# Consigne donnée 1
Traduisez en anglais la phrase suivante, tirée de l'extrait sur les refus de passeport : « M. I... A..., Mme E... A..., Mme C... A..., M. D... A... et M. H... A... ont demandé au tribunal administratif de Paris d'annuler les décisions du 26 janvier 2023 par lesquelles l'ambassadeur de France auprès de l'Union des Comores a rejeté leurs demandes de délivrance de passeport. »
# Consigne donnée 2
Recopiez fidèlement l'extrait sur les refus de passeport, depuis « Par un jugement » jusqu'à « de cette notification. ».

# Texte source
++++++++++
Vu la procédure suivante :
Procédure contentieuse antérieure :
M. I... A..., Mme E... A..., Mme C... A..., M. D... A... et M. H... A... ont demandé au tribunal administratif de Paris d'annuler les décisions du 26 janvier 2023 par lesquelles l'ambassadeur de France auprès de l'Union des Comores a rejeté leurs demandes de délivrance de passeport.
Par un jugement nos 2223433, 2306703 du 28 juin 2024, le tribunal administratif de Paris a annulé ces décisions et a enjoint à l'ambassadeur de France auprès de l'Union des Comores de délivrer aux requérants des passeports dans un délai de trois mois à compter de sa notification et de prendre toute mesure propre à mettre fin à leur signalement effectué sur le fondement du 4° du IV du décret du 28 mai 2010 dans le fichier des personnes recherchées dans le délai d'un mois à compter de cette notification.
++++++++++
# Données présentées
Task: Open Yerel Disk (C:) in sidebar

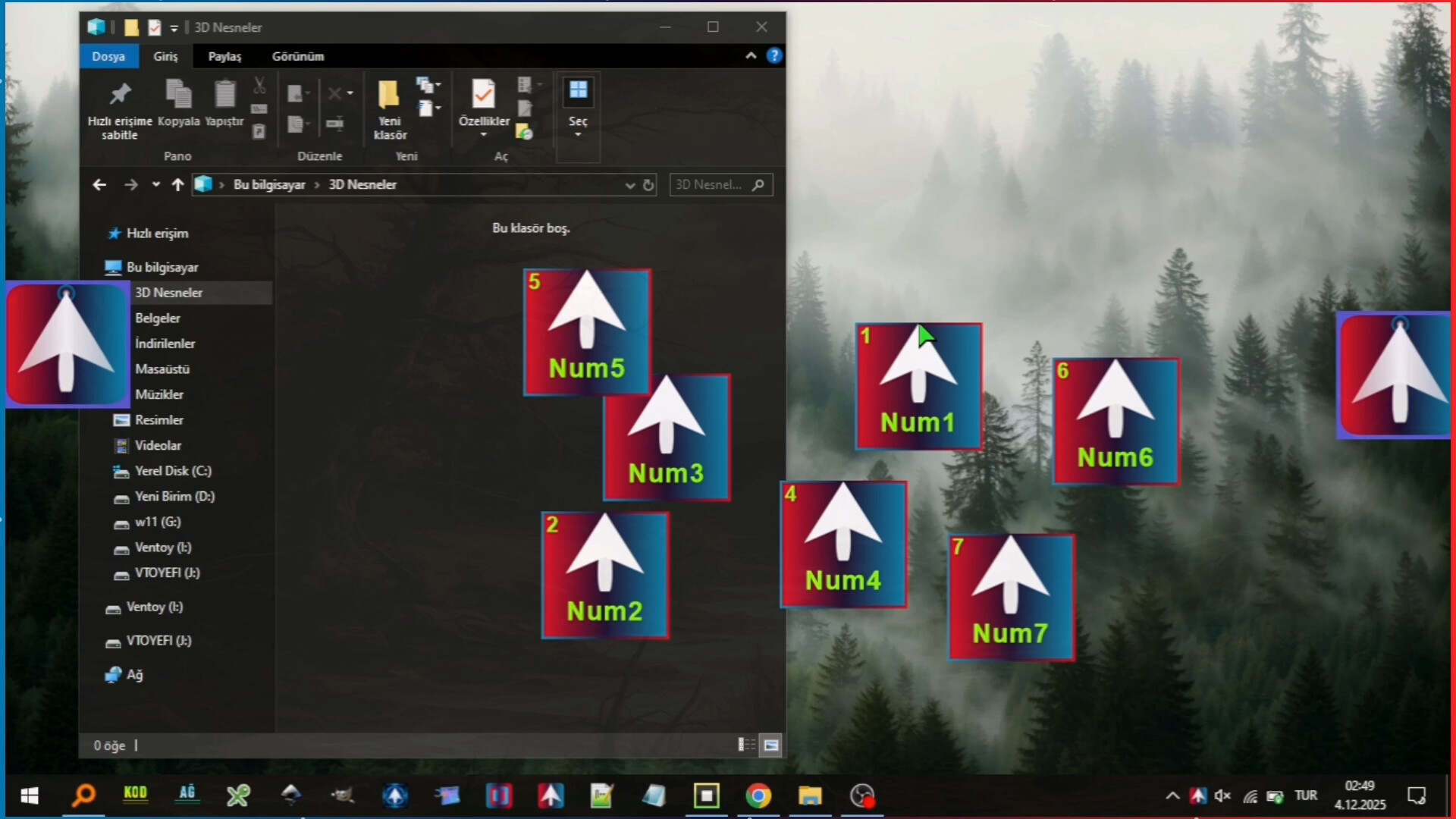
++++++++++
# Réponse 1
Mr. I... A..., Ms. E... A..., Ms. C... A..., Mr. D... A... and Mr. H... A... asked the Paris Administrative Court to annul the decisions of January 26, 2023 by which the Ambassador of France to the Union of the Comoros rejected their applications for the issuance of passports.

# Réponse 2
Par un jugement nos 2223433, 2306703 du 28 juin 2024, le tribunal administratif de Paris a annulé ces décisions et a enjoint à l'ambassadeur de France auprès de l'Union des Comores de délivrer aux requérants des passeports dans un délai de trois mois à compter de sa notification et de prendre toute mesure propre à mettre fin à leur signalement effectué sur le fondement du 4° du IV du décret du 28 mai 2010 dans le fichier des personnes recherchées dans le délai d'un mois à compter de cette notification.